Set problem - Format the data as a JSON list of strings, starting at the line that has "Task: Switch to the По дням tab" and stopping after the line that has "Action: pyautogui.click(x=169, y=97)". Use one string per line, omit blank lines, and leave the pictures out.

Data shown -
>> BEGIN

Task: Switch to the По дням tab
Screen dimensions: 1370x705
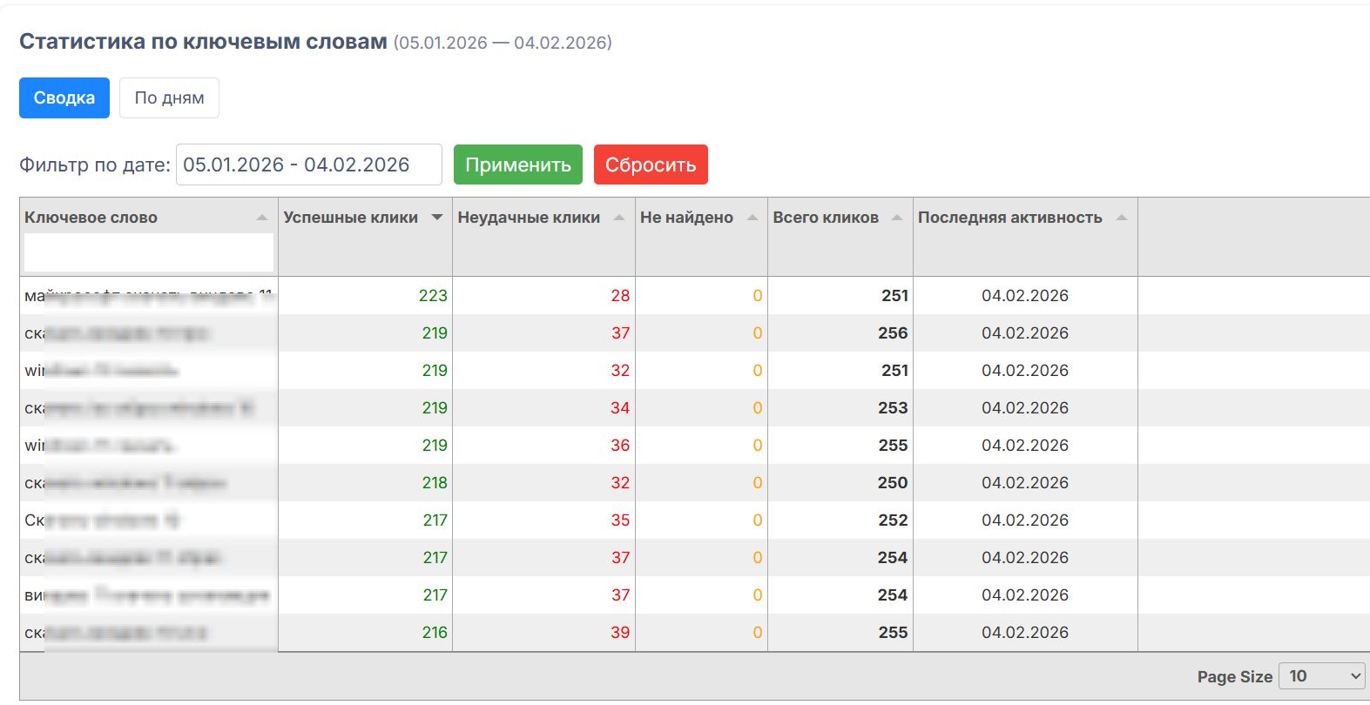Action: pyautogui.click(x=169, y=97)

>> END
>> BEGIN

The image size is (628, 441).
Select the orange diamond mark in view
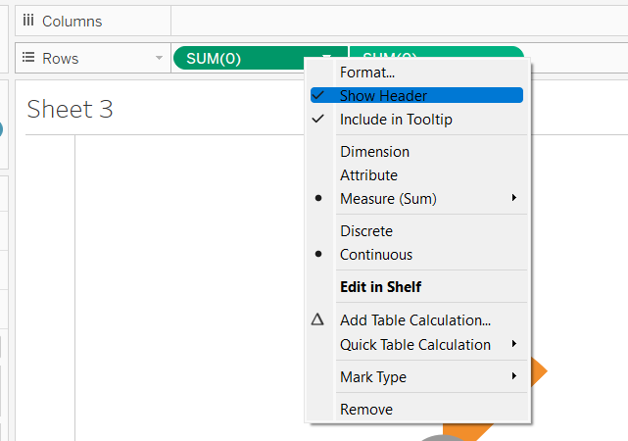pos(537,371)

>> END

Solution below -
[
  "Task: Switch to the По дням tab",
  "Screen dimensions: 1370x705",
  "Action: pyautogui.click(x=169, y=97)"
]